Pour un portefeuille d'options géré de manière sérieuse, ces valorisations et scénarios sont calculés plusieurs fois par jour : en presque temps réels pour les risques de base et peut-être seulement de manière quotidienne pour les scénarios extrêmes. Malheureusement ces demande (légitimes) de qualité pour une partie de la banque (le trading) n'est pas souvent étendue à l'ensemble de la banque. Les crédits hypothécaires, qui contiennent beaucoup d'options de limitation des taux (caps/floors) et d'options de remboursement anticipés (swaptions Bermuda), sont souvent traités de manière simpliste. Les portefeuille d'investissement (banking book) ne sont pas soumis à autant d'attention et c'est ce banking book, enflé par le management composé de juristes et d'économistes, pas d'analystes quantitatifs, qui a crée les problèmes chez Dexia.

Proposition


Ma proposition n'est pas de remplacer la comptabilité telle qu'elle est pour le moment pas une nouvelle comptabilité. Qu'on utilise des calculs exacts, mais sans intérêt pour l'évaluation de l'entreprise, pour le calcul des taxes ne me gène pas. Sur le long terme, si la compagnie survie jusque là, le profit total calculé et donc les taxes seront les mêmes. Ma proposition est que les régulateurs obligent les entreprises financières à avoir une vision à long terme et une stratégie pour leur bilan, soient transparentes à ce propos et publient les résultats de ces analyses. Savoir qu'une institution va devoir payer pendant 10 ans une marge entre ses dettes et ses avoirs est plus éclairant sur sa santé que de savoir à combien elle a acheté ses avoirs et qu'elle est le montant de ses dettes.

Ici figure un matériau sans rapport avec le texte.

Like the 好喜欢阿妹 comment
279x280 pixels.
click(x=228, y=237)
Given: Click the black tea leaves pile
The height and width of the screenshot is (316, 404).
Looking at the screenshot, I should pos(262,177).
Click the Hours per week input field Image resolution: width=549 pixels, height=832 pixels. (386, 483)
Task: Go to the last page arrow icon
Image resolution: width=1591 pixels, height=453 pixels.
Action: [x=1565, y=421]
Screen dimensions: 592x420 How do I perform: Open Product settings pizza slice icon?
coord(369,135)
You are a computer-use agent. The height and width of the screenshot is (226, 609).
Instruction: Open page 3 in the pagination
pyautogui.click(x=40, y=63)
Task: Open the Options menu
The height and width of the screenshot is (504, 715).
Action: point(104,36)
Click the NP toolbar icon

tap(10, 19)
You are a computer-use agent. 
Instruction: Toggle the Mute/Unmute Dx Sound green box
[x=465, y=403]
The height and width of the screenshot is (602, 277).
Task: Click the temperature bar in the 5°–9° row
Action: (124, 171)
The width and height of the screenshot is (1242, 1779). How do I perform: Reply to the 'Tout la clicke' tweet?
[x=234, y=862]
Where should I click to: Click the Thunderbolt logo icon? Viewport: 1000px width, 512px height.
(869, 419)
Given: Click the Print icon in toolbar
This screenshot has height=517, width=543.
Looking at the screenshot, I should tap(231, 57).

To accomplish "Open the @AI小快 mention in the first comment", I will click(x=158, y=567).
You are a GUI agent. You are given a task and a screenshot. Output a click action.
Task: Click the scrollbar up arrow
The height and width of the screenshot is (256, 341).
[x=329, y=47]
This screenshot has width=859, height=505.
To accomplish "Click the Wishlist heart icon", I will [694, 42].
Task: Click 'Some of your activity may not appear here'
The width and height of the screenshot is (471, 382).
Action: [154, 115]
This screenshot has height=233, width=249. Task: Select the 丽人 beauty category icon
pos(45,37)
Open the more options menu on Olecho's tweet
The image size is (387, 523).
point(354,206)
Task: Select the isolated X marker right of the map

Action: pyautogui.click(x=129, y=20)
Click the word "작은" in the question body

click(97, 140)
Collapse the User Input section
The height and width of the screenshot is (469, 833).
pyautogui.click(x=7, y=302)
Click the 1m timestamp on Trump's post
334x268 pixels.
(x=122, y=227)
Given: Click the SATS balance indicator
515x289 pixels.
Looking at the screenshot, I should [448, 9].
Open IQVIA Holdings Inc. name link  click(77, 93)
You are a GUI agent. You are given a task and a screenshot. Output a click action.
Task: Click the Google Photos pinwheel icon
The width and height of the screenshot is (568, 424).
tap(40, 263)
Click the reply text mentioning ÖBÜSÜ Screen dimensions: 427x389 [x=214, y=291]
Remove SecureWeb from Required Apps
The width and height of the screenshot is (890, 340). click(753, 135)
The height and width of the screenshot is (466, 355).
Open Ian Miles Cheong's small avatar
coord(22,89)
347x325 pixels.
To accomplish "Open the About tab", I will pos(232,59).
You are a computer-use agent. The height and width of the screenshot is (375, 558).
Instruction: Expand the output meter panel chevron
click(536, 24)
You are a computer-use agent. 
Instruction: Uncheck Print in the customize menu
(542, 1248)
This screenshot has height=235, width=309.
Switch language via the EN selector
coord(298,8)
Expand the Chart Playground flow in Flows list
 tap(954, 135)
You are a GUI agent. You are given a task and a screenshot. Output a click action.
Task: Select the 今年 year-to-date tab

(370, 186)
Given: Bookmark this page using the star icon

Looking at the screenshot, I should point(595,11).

Une critique vis-à-vis de ces approches de finance quantitative est la difficulté et le coût de leur mise en place, que seuls les plus grandes institutions pourraient se permettre. Ces difficultés et coûts sont très relatifs. Pour la difficultés, il y a des experts  en Belgique (comme je le mentionnais ici); il "suffit" de leur donner suffisamment de responsabilité et de leur offrir des conditions de travail intéressantes. Pour les coûts, ils sont importants pour un particulier, mais pour une institution, ils peuvent être de l'ordre de grandeur du salaire du CEO. Il existe des plate-formes open sources de grande qualité dans ce domaine: depuis le système d'exploitation Linux (RedHat), les outils de développement (Eclipse), la gestion des risques (OpenGamma) jusqu'au trading à haute fréquence (Marketcetera).

Priorités


Mais comme d'habitude il faut que les régulateurs et les managements comprennent ces priorités et leurs implications. J'en parle régulièrement (ici et pour les régulateurs et ici et pour le management), mais je n'ai pas vu de changements significatifs ces dernières années.